# Char-Broil burners adjustment bolt



## barneypoo69 (May 28, 2012)

I just got new burners for my Char-Broil gas grille (they are lifetime warranty). These burners have a bolt w/nut on the inlet tube that does some kind of air/gas mixture. Any ideas on how this works ? What do I look for inregards for the "flame" ?

Thanks to all that Served our Country. Gob bless each of you & your family & friends.


----------



## pops6927 (May 28, 2012)

Usually these come pretty much already set for optimum performance.  But, if adjustment is needed, you'll know by the flame; it should be blue.  If there's a lot of yellow, you need to adjust it.


----------



## barneypoo69 (May 28, 2012)

Pops6927 said:


> Usually these come pretty much already set for optimum performance.  But, if adjustment is needed, you'll know by the flame; it should be blue.  If there's a lot of yellow, you need to adjust it.
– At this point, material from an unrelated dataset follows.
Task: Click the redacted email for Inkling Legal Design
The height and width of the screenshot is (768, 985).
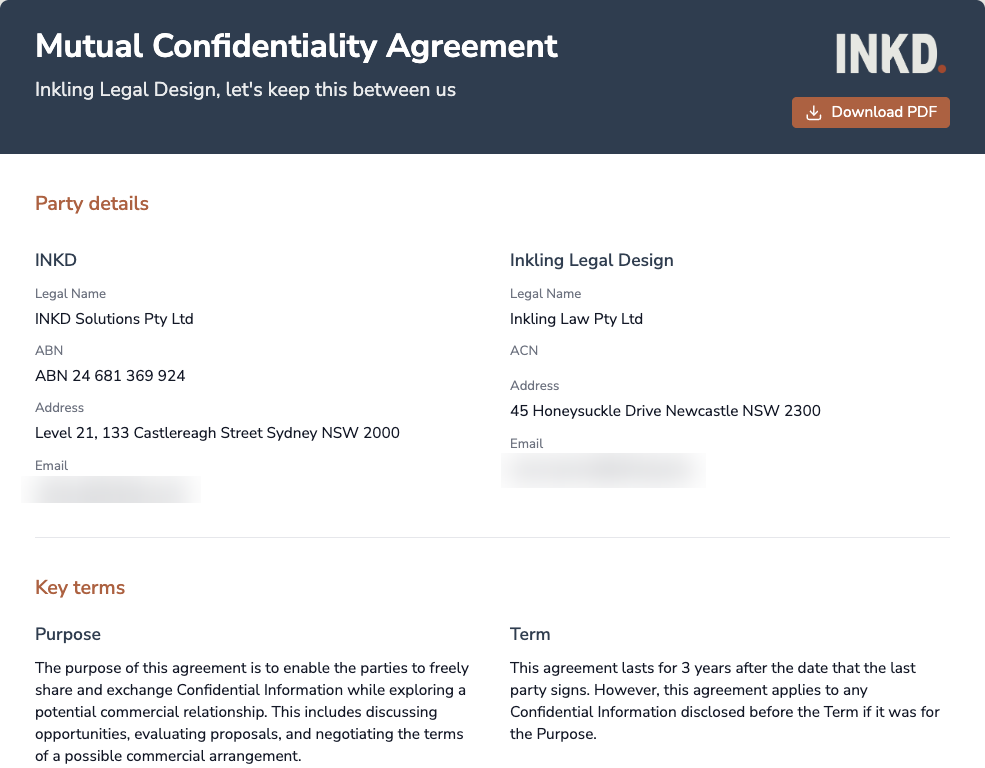Action: (x=603, y=470)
All burners adjustment bolts were loose, some all the way in & one all the way out. If the flame is yellow....do you adjust the bolts out or in to get a "blue" flame ? Is all the way in "rich"...meaning too much gas or too much air ? I don't want to make it tourch mode & melt "damage" the burners but don't really want "rich" mode either, although propane is clean burn........
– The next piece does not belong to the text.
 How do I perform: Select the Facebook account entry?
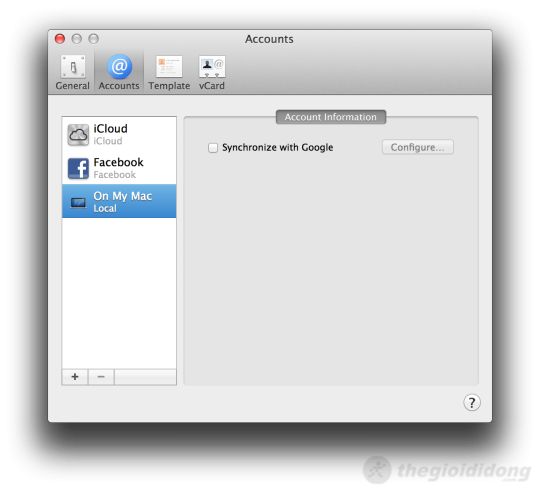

Guess I just need to play with adjustments to get the flame closer to blue.

Thanks


----------



## adk boy (Jun 20, 2012)

I am not familiar with your particular burner, but I *am* familiar with gas burning stoves, boilers, and water heaters. On a small burner like that, there is usually a short metal "tube" that wraps around the outside of the gas supply tube.  By loosening *one* screw you can rotate or slide the outer tube to expose more or less of the hole(s) in the side of supply tube.  This provides more or less air intake for the air/fuel mix.
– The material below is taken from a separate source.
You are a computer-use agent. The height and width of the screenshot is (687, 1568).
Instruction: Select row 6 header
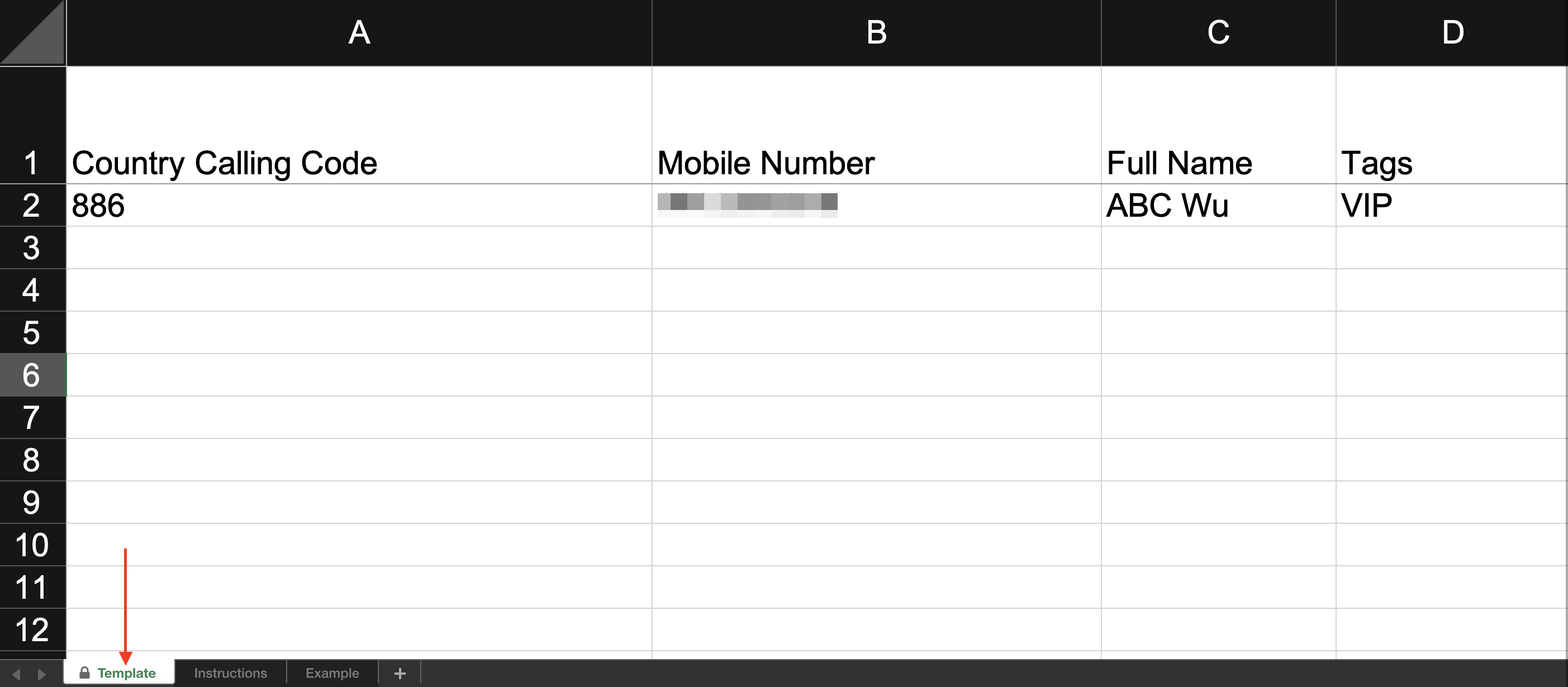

Your flame, at it's best, will be all blue.  Since few burners are perfect, your goal is to achieve as much blue, and as little yellow, as possible.  A blue flame, with a small yellow tip, is normal, and efficient.

Good luck,

Adk boy


----------



## norm1958 (Jun 22, 2012)

I too have just recieved 4 new replacement burners for the Char-Broil Model 463241004. I have not touched the adjustment screws.  I also replace the cross over tube that the 4 burners drop into... I am noticing large flames at the point where the burners go into the cross over tubes.  This is the problem that caused my last cross over tube to burn out.. Any suggestions on how to adjust the flames at the point where the burner connects to the cross over tube would be great.. Happy grilling..Norm


----------